I have a job that requires painting pipes & tight areas also stairways, so I was wondering if anyone ever uses a pressure pot sprayer for latex? It just seems like a airless cleanup is to labor intensive for a small job. I'm talking a 2-3 gal. job.


----------



## johnpaint (Sep 20, 2008)

I would just use a airless with a smaller tip. turn down the pressure as much as you can.This will give you better coverage with less stokes/less paint in the air.


----------



## Wolfgang (Nov 16, 2008)

Actually you'll have a lot less set-up/clean-up time with an airless.


----------



## KAK (Jul 10, 2009)

Thanks for your response. What steps do you take to clean your airless, maybe I'm overdoing it!


----------



## johnpaint (Sep 20, 2008)

Until the water is clear, thats about it.If you keep your rig clean all the time it's easier to clean the next time.Use the shortest hose you can get by with also.If you only use a 25 to 50 footer for the small stuff, make it a 1/4 inch hose.If you have access to warm water that will make it about 50% faster on cleaning.


----------



## johnpaint (Sep 20, 2008)

I will have to give a big thanks to workaholic for getting me to use the 25 foot hose on the smaller stuff, this has helped me bunches.


----------



## bikerboy (Sep 16, 2007)

KAK said:


> Thanks for your response. What steps do you take to clean your airless, maybe I'm overdoing it!


Pump some water through. Pull the feed tube that goes in bucket (don't know proper term) and clean the inside with bottle brush. Run water through machine until clean. Take machine's filter out and clean it. Pull gun's filter and tip out and clean it.
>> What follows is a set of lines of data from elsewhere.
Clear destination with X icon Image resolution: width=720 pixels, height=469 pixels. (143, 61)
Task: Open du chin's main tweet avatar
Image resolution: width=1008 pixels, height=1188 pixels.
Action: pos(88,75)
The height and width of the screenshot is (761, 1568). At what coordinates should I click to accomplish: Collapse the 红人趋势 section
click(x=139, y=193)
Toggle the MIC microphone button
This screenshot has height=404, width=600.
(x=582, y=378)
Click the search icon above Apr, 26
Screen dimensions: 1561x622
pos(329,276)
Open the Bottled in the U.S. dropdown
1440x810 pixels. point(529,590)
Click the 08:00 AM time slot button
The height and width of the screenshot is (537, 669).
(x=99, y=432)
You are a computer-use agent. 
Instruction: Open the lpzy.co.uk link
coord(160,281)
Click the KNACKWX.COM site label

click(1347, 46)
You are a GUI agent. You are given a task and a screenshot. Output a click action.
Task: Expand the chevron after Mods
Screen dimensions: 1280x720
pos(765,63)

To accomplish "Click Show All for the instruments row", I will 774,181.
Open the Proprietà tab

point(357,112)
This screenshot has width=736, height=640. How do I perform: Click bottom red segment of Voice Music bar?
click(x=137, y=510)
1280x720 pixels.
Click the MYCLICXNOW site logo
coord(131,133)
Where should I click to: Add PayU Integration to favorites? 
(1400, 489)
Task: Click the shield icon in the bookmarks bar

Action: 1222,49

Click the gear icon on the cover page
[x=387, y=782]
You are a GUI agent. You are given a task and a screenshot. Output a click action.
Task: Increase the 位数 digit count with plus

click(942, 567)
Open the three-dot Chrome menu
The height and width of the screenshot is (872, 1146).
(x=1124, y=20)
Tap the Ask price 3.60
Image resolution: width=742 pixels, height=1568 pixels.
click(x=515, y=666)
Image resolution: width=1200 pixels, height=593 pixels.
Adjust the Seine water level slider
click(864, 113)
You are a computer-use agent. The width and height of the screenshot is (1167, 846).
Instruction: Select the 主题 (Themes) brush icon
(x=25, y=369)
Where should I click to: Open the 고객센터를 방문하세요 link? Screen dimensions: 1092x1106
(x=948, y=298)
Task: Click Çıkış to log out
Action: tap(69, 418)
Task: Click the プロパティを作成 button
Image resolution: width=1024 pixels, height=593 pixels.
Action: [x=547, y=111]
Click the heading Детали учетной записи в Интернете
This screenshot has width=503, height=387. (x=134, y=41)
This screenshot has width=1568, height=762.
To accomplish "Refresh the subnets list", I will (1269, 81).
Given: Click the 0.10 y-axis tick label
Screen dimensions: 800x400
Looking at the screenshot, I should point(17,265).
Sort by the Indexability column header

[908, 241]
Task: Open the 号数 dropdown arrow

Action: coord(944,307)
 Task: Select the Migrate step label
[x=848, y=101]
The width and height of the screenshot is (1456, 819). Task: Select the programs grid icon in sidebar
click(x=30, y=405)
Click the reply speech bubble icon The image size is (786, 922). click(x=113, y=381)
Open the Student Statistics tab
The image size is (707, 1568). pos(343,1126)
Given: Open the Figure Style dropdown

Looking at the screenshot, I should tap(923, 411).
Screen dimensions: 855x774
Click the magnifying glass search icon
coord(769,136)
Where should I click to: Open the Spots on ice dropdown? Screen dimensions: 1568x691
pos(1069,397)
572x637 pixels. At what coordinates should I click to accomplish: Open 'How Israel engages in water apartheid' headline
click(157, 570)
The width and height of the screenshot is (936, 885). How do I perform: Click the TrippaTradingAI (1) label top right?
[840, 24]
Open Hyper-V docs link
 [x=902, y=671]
Pump just enough kerosene till it comes out the gun.


----------



## Induspray (Dec 10, 2009)

A small airless with a small tip would be fine. Not sure if you mean the pipes are the same colours as the wall/ceiling or if they are different colour. If the pipes are a different colour you could use a pressure pot with low pressure or an HVLP set up. Dont forget if you are using latex and you leave the pump exposed to the cold (I see you are in Illinois) that you should run paint thinner through it after flushing with water. Dont leave harsh solvents like MEK, Zylene, Epoxy solvent etc in it or you will wear our the packings (seals).


----------